Two of the papers which will now effectively have control of The Independent and its stablemate, The Independent on Sunday, are longtime backers. El Pais of Spain and La Repubblica of Italy have stood by The Independent for the past four years.
They have poured nearly $48 million into The Independent since 1990, seeking to shore it up as readers who first fell in love with the paper got bored, industry sources said. But it is the other new marriage partner, the left-leaning tabloid Mirror Group, which is expected to dominate.
The Mirror, which has dragged itself back from the brink of collapse following the death of proprietor Robert Maxwell in 1991, originally set its heart on 40 percent of Newspaper Publishing, parent of the two Independents.
Journalists at the papers say they do not trust the Mirror's hard-nosed chief executive David Montgomery not to fire staff and to respect editorial independence. But sources at the Mirror-Pais-Repubblica consortium said the unique shareholding structure - several trade partners rather than one omnipotent proprietor - would allay such fears.
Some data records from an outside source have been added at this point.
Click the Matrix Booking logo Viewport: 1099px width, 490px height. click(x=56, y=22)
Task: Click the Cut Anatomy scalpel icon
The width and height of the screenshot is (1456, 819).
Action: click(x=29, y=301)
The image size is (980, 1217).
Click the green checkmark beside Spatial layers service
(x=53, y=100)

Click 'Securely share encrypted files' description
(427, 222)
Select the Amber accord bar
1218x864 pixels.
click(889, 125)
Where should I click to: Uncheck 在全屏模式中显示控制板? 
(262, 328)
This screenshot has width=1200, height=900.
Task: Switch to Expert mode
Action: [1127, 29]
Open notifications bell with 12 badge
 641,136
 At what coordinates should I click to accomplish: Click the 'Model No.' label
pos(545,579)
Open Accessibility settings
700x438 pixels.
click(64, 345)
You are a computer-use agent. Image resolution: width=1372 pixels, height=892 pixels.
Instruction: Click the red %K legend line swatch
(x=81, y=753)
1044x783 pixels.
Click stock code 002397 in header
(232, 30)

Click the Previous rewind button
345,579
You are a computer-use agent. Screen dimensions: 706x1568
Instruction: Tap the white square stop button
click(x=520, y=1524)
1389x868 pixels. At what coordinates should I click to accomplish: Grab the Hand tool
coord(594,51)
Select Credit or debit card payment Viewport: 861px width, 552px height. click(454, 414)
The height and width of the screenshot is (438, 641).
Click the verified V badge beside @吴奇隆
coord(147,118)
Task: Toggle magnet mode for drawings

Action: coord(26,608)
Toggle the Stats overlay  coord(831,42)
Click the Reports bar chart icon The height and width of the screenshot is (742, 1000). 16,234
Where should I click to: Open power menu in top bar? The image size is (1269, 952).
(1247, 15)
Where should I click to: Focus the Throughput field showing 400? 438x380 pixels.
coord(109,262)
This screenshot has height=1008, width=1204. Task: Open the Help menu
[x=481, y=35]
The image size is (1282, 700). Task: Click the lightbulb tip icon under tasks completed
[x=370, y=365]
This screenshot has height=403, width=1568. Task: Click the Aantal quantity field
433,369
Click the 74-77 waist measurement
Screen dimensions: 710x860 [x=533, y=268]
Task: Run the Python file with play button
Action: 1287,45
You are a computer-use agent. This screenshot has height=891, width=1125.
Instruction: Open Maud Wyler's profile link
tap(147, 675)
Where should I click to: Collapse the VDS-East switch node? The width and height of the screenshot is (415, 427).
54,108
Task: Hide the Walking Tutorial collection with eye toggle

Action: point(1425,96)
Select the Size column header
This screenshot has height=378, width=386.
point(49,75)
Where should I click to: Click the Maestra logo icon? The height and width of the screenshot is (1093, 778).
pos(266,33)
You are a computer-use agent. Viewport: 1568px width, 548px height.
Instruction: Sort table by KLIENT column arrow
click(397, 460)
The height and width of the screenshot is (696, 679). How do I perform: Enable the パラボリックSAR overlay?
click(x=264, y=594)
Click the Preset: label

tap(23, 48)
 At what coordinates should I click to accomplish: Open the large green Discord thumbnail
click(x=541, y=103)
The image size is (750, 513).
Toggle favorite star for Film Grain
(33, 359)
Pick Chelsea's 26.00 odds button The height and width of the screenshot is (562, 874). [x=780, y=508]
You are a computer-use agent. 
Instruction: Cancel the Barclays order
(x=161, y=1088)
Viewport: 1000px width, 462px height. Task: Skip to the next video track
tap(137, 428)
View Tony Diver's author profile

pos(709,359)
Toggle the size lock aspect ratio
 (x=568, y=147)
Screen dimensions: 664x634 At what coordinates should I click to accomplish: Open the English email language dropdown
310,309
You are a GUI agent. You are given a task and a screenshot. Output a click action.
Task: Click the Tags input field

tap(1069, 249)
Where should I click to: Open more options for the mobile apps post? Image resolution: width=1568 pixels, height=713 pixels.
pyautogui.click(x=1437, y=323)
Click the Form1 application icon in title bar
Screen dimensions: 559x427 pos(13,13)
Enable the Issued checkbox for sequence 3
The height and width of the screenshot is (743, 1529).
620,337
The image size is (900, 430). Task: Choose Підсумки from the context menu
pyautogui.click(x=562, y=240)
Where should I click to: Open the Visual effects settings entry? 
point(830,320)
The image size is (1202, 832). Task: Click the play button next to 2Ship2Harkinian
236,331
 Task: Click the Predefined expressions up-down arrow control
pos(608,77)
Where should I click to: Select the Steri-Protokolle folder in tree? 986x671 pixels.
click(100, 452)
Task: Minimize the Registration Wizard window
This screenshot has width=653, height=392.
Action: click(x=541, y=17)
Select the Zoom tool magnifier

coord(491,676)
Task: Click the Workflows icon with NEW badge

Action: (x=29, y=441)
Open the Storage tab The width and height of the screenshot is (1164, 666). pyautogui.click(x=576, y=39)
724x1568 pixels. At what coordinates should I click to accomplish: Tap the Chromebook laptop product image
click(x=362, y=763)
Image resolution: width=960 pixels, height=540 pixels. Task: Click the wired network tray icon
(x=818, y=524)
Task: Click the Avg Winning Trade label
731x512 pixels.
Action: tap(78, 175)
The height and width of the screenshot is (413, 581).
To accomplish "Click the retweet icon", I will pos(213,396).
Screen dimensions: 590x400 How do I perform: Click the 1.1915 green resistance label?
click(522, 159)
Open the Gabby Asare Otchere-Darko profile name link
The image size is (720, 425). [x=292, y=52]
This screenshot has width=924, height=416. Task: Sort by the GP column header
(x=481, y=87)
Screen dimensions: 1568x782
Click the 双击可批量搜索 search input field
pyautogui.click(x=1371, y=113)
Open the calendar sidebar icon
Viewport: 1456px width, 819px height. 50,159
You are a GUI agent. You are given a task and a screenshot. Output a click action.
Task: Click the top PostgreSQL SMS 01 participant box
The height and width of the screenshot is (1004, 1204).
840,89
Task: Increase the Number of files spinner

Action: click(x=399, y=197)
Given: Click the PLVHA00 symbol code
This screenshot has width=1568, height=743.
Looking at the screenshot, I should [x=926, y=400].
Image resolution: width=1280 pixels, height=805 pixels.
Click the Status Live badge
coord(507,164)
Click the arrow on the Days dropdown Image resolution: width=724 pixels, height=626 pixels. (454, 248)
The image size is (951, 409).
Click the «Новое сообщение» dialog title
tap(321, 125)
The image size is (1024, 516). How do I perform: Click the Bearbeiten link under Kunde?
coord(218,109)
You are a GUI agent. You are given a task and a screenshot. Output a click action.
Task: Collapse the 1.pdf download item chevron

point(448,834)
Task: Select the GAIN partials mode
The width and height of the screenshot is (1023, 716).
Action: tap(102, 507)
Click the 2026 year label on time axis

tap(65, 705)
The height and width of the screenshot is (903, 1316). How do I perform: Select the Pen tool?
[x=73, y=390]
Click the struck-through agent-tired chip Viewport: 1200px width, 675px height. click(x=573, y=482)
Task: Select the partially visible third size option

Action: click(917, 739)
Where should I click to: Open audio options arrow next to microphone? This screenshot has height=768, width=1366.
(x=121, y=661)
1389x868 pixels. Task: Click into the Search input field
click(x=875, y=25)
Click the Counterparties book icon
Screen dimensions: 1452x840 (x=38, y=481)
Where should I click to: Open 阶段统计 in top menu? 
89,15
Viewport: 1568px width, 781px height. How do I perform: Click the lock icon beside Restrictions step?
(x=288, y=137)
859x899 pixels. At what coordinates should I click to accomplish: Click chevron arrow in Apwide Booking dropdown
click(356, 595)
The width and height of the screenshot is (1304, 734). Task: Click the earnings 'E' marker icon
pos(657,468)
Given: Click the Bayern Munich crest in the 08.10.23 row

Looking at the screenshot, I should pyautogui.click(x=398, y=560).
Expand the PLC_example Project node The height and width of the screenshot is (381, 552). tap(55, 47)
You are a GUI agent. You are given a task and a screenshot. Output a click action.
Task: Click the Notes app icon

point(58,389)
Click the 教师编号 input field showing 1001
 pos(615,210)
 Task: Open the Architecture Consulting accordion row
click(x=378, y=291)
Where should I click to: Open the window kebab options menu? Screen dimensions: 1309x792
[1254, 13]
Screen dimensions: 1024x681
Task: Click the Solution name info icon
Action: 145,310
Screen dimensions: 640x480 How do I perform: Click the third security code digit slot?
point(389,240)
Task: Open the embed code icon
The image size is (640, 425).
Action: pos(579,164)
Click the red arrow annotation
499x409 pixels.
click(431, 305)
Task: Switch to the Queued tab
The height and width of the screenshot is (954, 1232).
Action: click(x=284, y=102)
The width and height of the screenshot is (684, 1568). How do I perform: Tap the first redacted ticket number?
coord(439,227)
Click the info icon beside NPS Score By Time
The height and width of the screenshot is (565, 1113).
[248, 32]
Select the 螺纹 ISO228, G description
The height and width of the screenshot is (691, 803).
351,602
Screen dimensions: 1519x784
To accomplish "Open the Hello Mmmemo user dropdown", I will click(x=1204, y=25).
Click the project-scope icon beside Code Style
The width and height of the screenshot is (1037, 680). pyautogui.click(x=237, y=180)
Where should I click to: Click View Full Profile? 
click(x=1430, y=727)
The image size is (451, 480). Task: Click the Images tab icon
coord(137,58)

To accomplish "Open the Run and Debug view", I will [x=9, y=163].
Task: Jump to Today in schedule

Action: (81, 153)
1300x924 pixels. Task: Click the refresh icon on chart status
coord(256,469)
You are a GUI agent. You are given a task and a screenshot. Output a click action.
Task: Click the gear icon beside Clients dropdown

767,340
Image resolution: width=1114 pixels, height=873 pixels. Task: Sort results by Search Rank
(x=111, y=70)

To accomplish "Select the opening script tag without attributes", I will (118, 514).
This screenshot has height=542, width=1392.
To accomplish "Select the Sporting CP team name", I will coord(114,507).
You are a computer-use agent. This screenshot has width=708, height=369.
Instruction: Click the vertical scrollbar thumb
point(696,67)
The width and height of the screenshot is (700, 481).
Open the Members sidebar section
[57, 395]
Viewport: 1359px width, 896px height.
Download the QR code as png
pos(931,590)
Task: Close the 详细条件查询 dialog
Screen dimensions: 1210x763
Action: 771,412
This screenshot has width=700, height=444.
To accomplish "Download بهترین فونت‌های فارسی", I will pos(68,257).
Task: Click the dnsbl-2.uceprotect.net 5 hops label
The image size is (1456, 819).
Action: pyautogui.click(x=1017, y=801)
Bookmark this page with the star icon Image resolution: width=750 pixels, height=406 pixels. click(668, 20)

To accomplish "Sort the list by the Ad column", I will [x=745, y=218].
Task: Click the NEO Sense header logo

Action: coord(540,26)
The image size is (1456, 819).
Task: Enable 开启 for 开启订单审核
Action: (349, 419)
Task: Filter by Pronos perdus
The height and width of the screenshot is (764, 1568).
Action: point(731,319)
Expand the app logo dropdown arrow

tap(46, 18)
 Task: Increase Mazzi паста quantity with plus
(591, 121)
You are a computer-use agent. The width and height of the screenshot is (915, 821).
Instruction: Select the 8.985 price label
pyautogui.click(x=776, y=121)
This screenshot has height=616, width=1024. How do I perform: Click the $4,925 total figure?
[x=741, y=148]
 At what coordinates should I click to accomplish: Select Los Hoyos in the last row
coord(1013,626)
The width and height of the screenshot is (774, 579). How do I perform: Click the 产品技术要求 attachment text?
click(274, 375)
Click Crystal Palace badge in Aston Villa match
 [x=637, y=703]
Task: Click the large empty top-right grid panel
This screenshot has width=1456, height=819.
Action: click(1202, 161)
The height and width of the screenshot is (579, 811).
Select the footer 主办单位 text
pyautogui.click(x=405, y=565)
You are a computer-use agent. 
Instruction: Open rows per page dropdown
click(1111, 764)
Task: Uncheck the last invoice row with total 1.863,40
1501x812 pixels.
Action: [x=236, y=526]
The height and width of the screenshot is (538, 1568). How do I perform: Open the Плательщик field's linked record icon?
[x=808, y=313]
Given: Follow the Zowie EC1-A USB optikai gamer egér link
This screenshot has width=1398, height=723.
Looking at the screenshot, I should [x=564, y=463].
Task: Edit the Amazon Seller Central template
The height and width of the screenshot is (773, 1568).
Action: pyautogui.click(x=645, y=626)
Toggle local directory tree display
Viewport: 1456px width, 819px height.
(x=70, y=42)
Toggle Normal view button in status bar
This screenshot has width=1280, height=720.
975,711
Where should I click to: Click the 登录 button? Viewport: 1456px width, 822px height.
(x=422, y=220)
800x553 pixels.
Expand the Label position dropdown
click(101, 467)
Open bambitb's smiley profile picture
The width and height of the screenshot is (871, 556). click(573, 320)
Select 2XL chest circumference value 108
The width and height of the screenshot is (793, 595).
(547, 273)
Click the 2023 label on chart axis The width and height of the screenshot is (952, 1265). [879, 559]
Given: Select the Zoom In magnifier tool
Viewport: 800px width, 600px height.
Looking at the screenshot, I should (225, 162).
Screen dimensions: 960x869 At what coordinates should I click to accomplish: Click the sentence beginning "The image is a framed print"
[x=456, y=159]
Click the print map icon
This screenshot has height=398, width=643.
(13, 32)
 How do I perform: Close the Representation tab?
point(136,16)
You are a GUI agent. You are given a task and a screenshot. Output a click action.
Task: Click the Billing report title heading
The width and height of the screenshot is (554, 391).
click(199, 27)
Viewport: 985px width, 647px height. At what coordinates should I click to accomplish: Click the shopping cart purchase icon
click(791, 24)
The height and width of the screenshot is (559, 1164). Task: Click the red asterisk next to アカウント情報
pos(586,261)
The consortium is also backed by three Independent founders.
Under the terms of a twice-revised takeover bid made by the consortium, valuing Newspaper Publishing at $112 million, the Mirror will have between 25 and 30 percent of the group and the Spanish and Italians at least 37 percent.
Founder and Independent editor Andreas Whittam Smith will become chairman and the sources expected a new chief executive to be appointed, replacing former Mirror managing director Patrick Morrissey.